To apply ice use this method: Wrap the ice in a small towel and apply ice to the affected area for 10-15 minutes every 2-3 hours.
It is important to put something between your skin and ice to avoid the risk of frostbite. Also do not exceed 6 ice applications per day.
N.B. Ice applications should only be used for the first 2-3 days when you have pain. If at the end of these 2-3 days, your pain is still present, this is a good indication that you should consult your chiropractor for him or her to analyze what is going on.
Persistent pain is a sign that this pain needs to be assessed by a health professional to understand the cause and provide the appropriate care. If you wait too long, your pain could turn into chronic pain which would only delay the healing and bring you more discomfort.
There area where heat can be beneficial to help relieve pain is the muscles. However, only make heat applications if these have been recommended by a health professional. Warm compresses can be helpful to relief or relax muscles that are tight.
Apply heat to the affected area for 15-20 minutes every 2-3 hours. Again, the goal is not to burn the skin so be careful not to apply compresses that are too hot.
Also by personal preference, I prefer the applications of hot towels to the heating bag that can be put in the microwave. Electric heating pads are to be avoided.
Hoping to help you demystify the famous issue of heat or ice applications.
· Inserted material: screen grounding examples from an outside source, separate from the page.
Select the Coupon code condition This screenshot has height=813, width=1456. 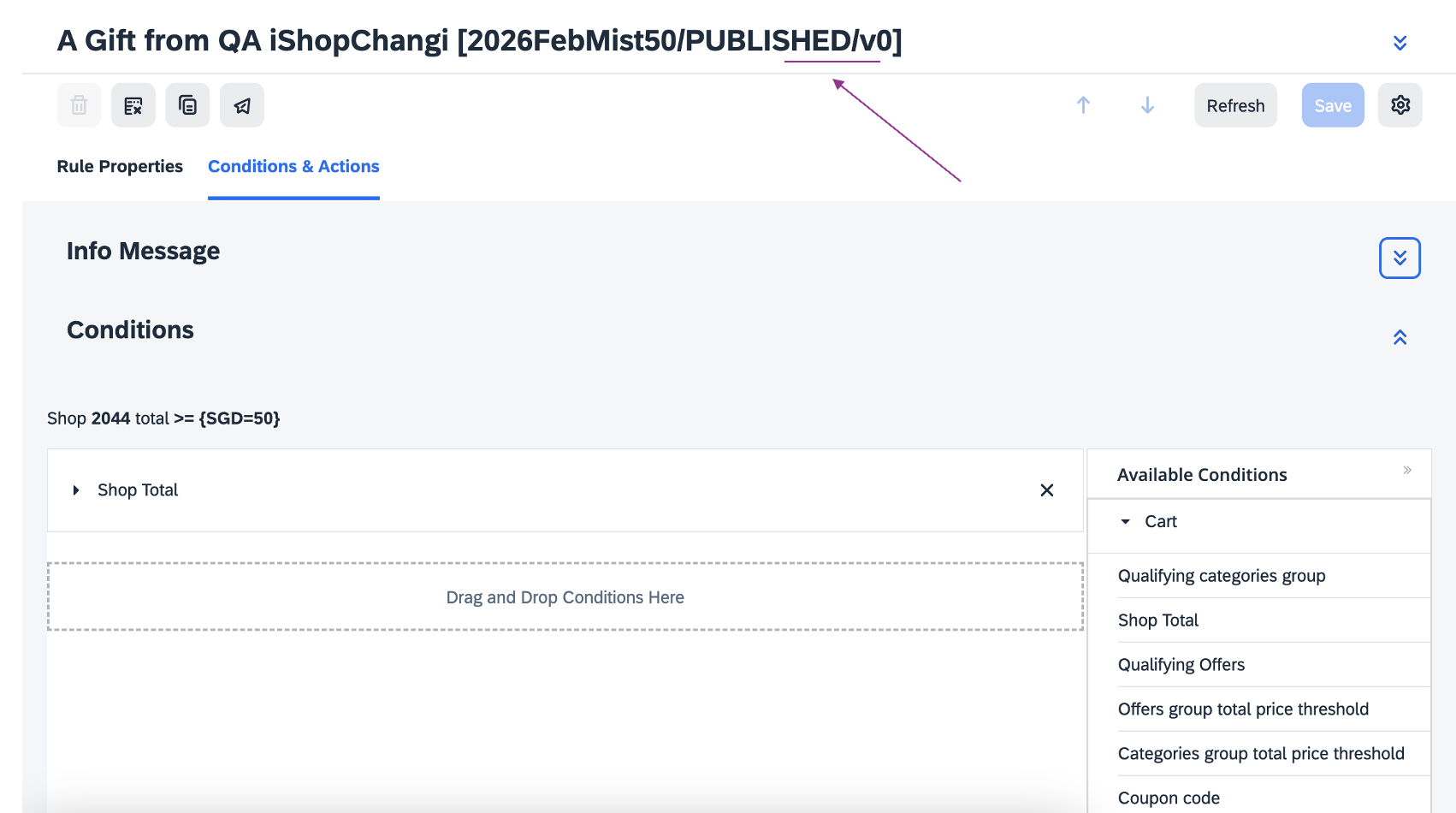tap(1169, 798)
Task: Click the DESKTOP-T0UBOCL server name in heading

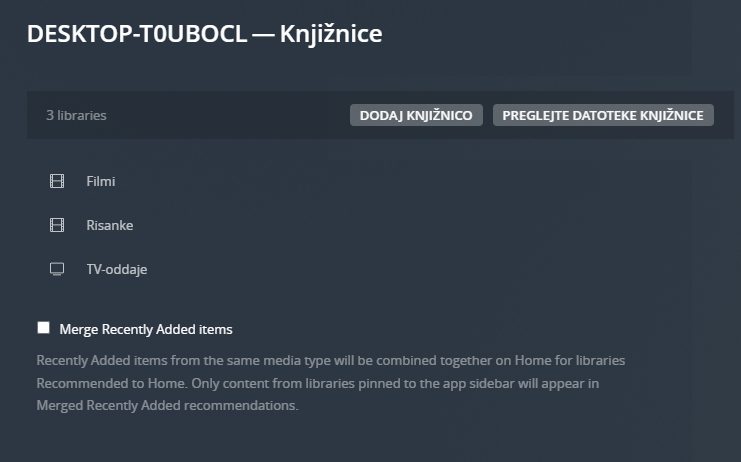Action: click(137, 34)
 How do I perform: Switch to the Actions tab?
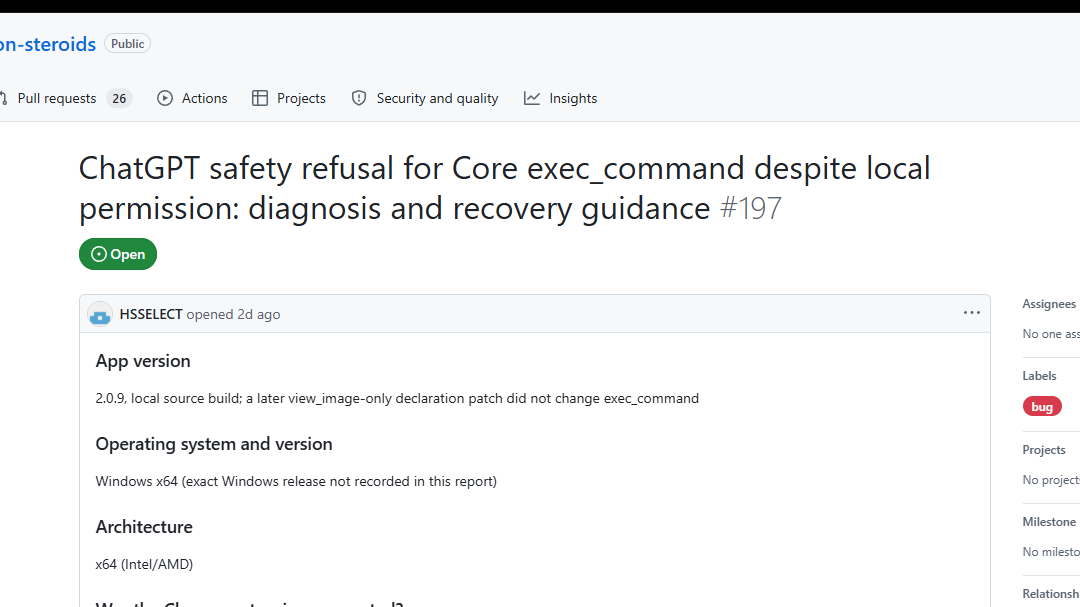tap(192, 99)
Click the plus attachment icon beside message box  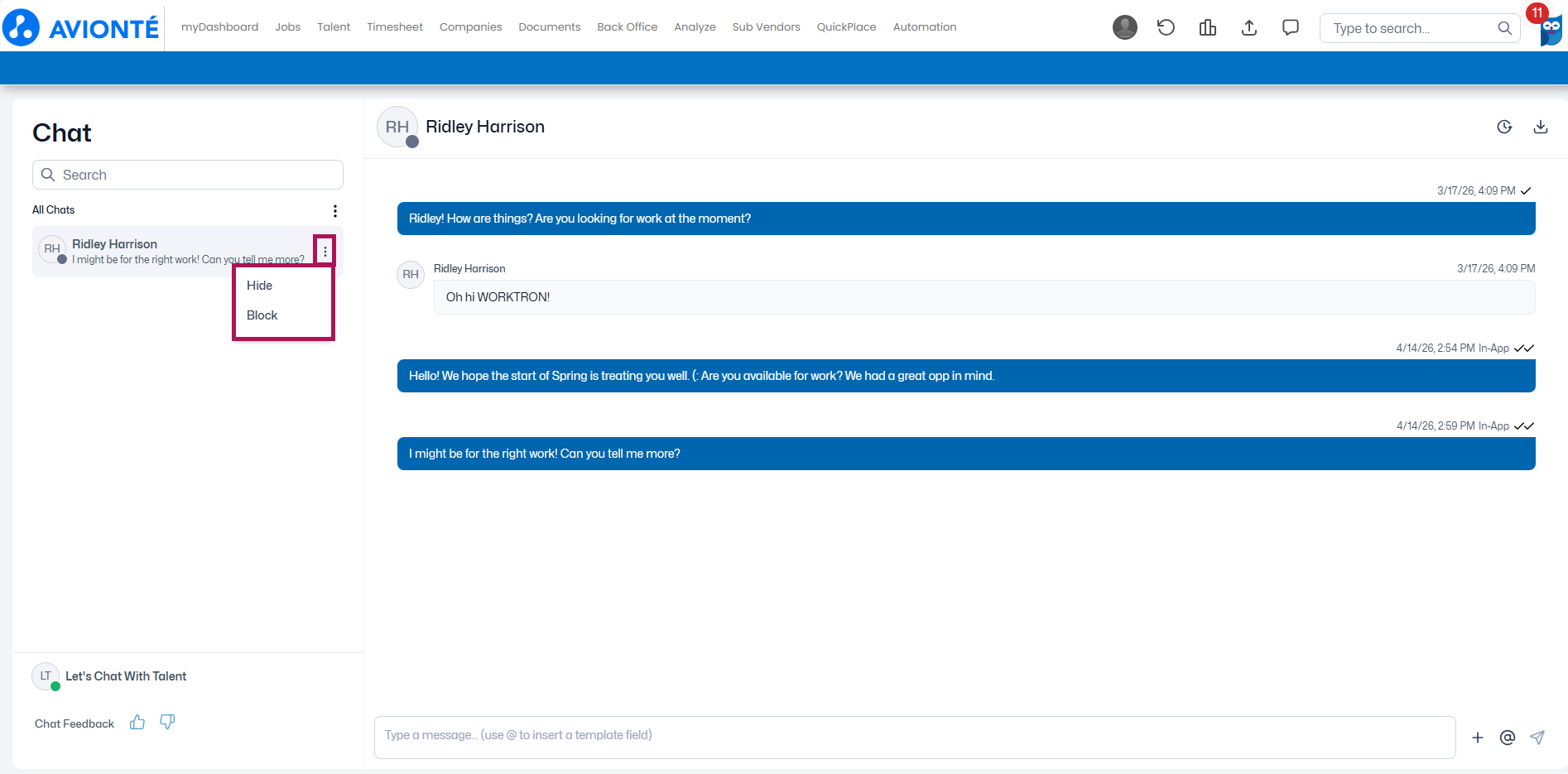point(1478,738)
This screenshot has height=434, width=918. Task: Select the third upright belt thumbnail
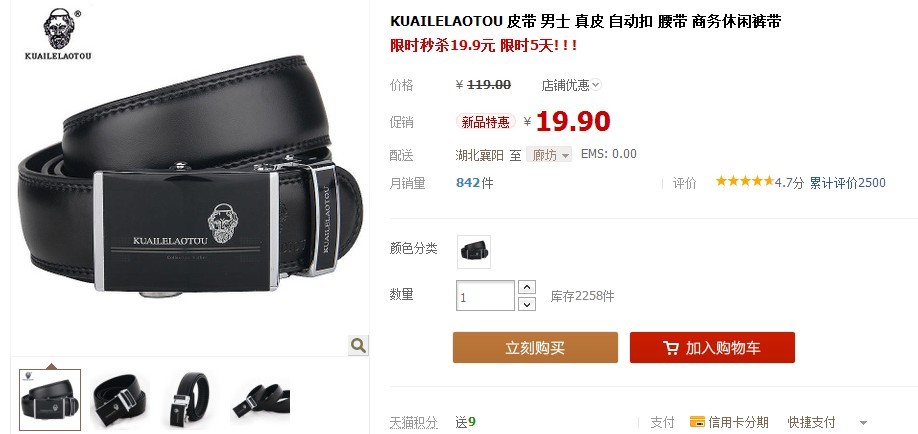click(190, 400)
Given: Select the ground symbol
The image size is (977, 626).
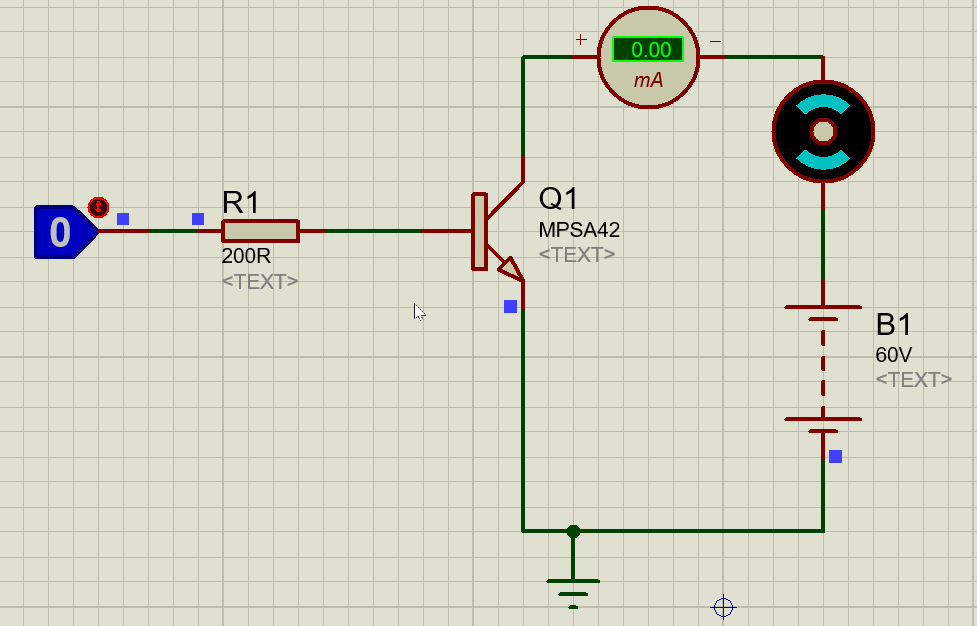Looking at the screenshot, I should coord(572,585).
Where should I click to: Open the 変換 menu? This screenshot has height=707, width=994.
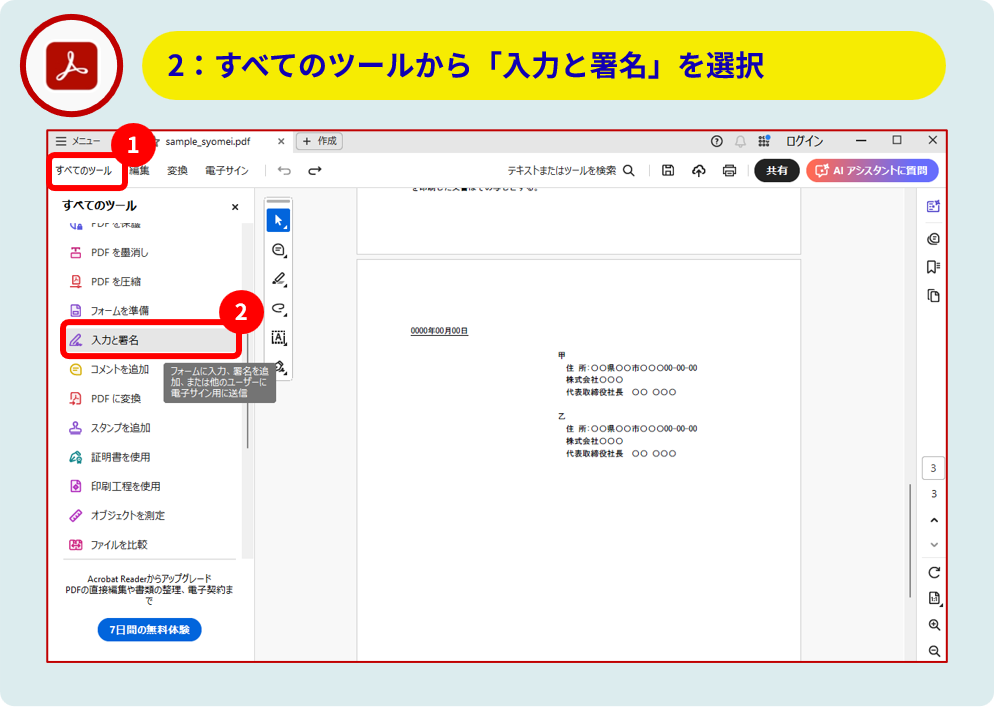[177, 171]
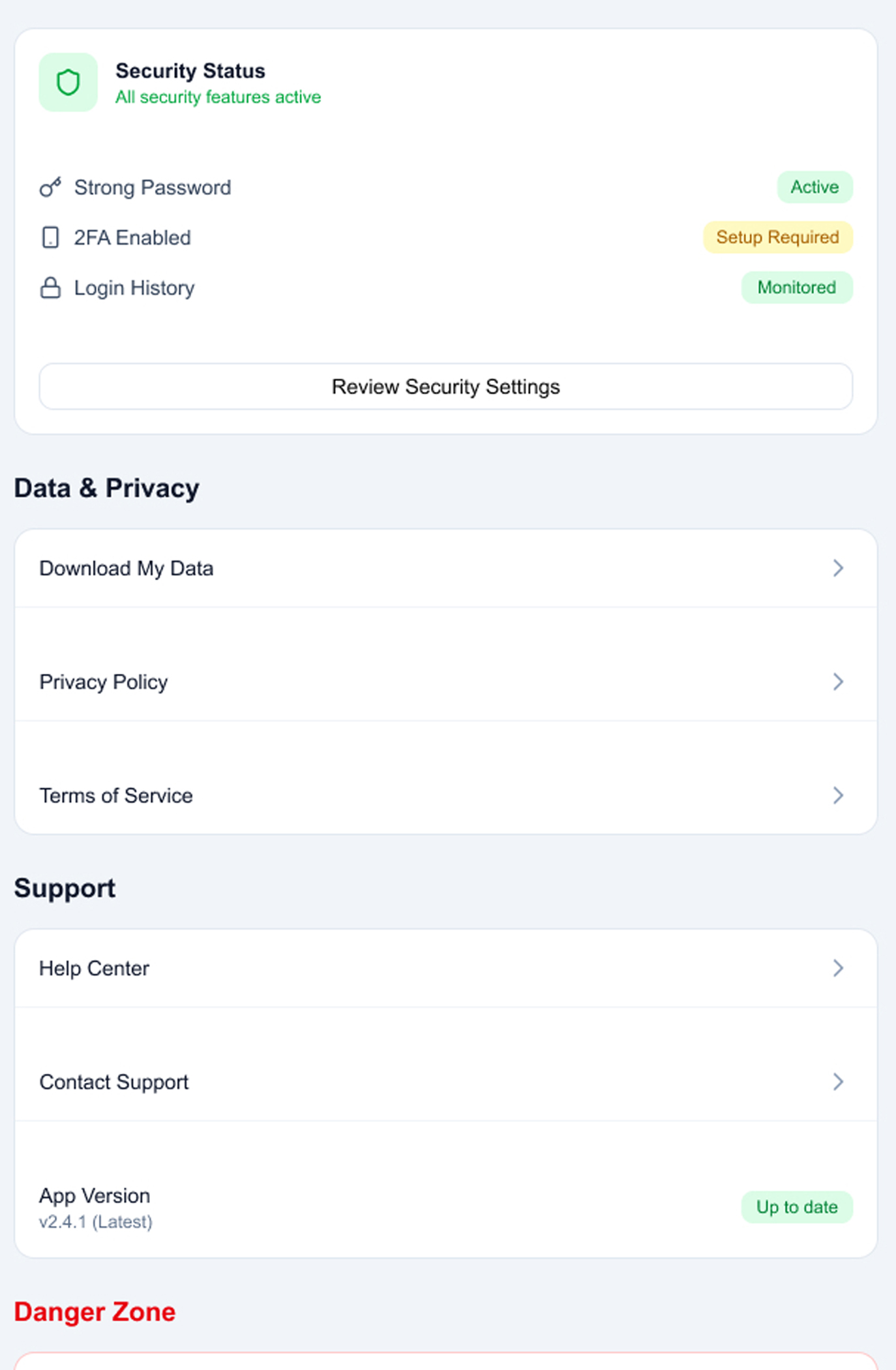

The rule is very simple. If you experience pain right after doing any activity, you are much better with ice applications than heat applications in order to reduce the inflammation.
If you have constant pain and no improvement with ice applications, this is a sign that you should consult your chiropractor so that he can assess the exact cause of your pain. After all the expertise of a health professional is much more important than putting hot or cold applications.